Stalin personally participated in the negotiations with the Minister of Foreign Affairs of Germany Joachim von Ribbentrop on August 23rd, 1939. On this day negotiations ended with the signing by the aforementioned German Minister and the Minister of Foreign Affairs of the USSR Vyacheslav Mikhaylovich Molotov (Skryabin) of the Soviet-German non-aggression pact. It is also named the “Molotov-Ribbentrop Pact” after the ministers. And it is especially the ill-wishers towards Russia who like to call it like this. Many historians write that a secret protocol was attached to the treaty, defining “spheres of influence” of the two parties.
Germany pledged not to interfere in the affairs of the eastern part of Poland, Estonia, Latvia, Lithuania, and Bessarabia, i.e., those territories that before the revolution were a part of the Russian Empire, and after the revolution – within the structure of the Soviet state. The USSR pledged not to interfere with the affairs of Poland, except in western Ukraine and Belarus. By the way, it is worth remembering that the Congress of Vienna in 1814-15 made a redivision of Poland: from the greater part of the Warsaw principality the Polish Kingdom was created, which was transferred to the Russian tsar. Other Polish lands were transferred to Prussia and Austria. The Soviet government recognized the right of the Polish people to free self-determination and cancelled all agreements of the Tsarist government on the division of Poland. Poland “thanked” the Soviet government in 1920 by attacking the Soviet state and occupying Western Belarus and Western Ukraine.
In his speech on July 3rd, 1941, Stalin said: “What did we gain by signing with Germany the non-aggression pact? We provided peace to our country for one and a half years and the possibility to prepare forces for a repulse …”
Stalin, as always, told the truth. It was precisely at this particular time that new samples of arms, including tanks and planes, were designed and entered mass production. It is impossible to not pay attention to the fact that during the period of observance of the agreement Germany delivered to us a certain quantity of unique equipment, necessary for industry, which allowed us to supply weapons in large numbers and of the best quality. The supply was defined by a number of agreements.
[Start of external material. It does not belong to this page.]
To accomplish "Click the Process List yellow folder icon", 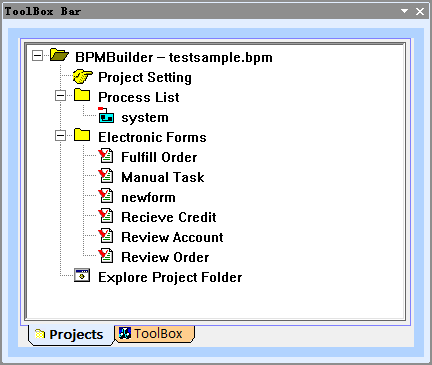I will (82, 95).
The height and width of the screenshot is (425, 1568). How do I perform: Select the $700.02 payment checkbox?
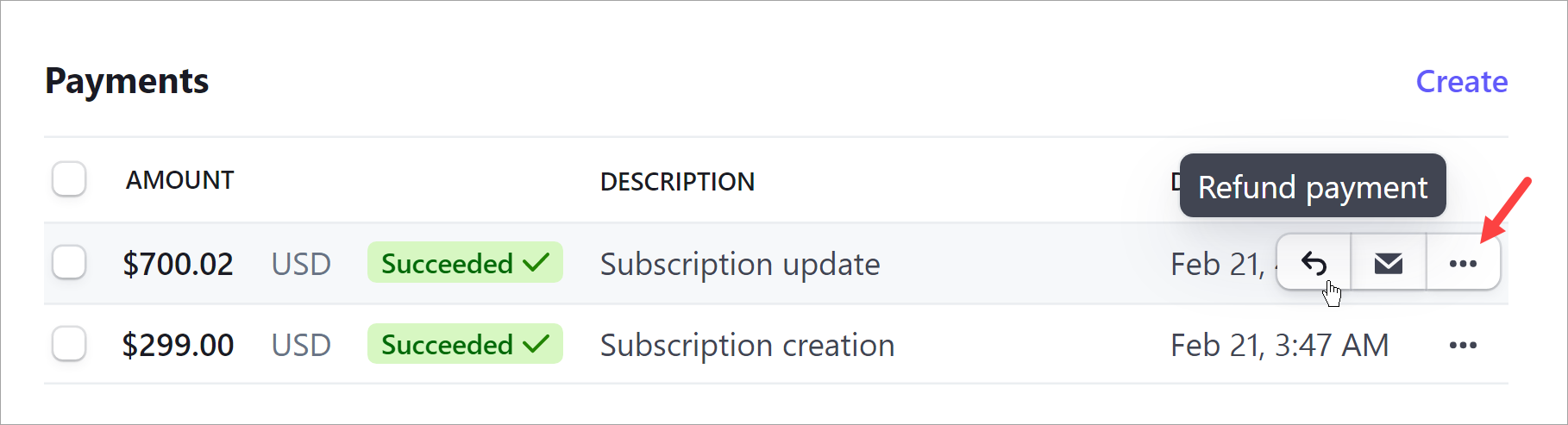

In particular, some days before the conclusion of the non-aggression pact (on August 19) the Soviet-German credit agreement was concluded, as well as further agreements on the supply of equipment.
Naturally, a question arises: why did Germany allow us to return our territories, grant monetary loans, and supply industrial equipment that could be used for the production of arms? These facts can be explained as: Germany very lowly estimated the possibilities of the “defective” races of Slavs and considered that it will return everything in a few weeks, and that the plants where German equipment was located eventually will work for Germany. “Let Russians build it for Germans,” thought Berlin, and played a dangerous game. The main thing is that Hitler considered that Germany, after signing agreements with the USSR, can quietly expand its property, accumulating industrial and human potential, allowing to destroy the Soviet Union without special tensions.
Those who hate Russia and us living in it try to present the Soviet-German agreement as the aggressive actions of the USSR. After all, this agreement ensured that we won and survived in this terrible war with Europe.
This agreement was indeed signed to increase the security of the people living on the territory of the USSR. We should be proud of this diplomatic, political decision, but many inhabitants echo the slanderers of Russia and are ready to repent of such an agreement being signed. And they can’t understand in any way that we have something to be proud of, and that there is nothing to repent of. Our nation, our government of that time made millions of cases that grant us the right to be proud of our Motherland.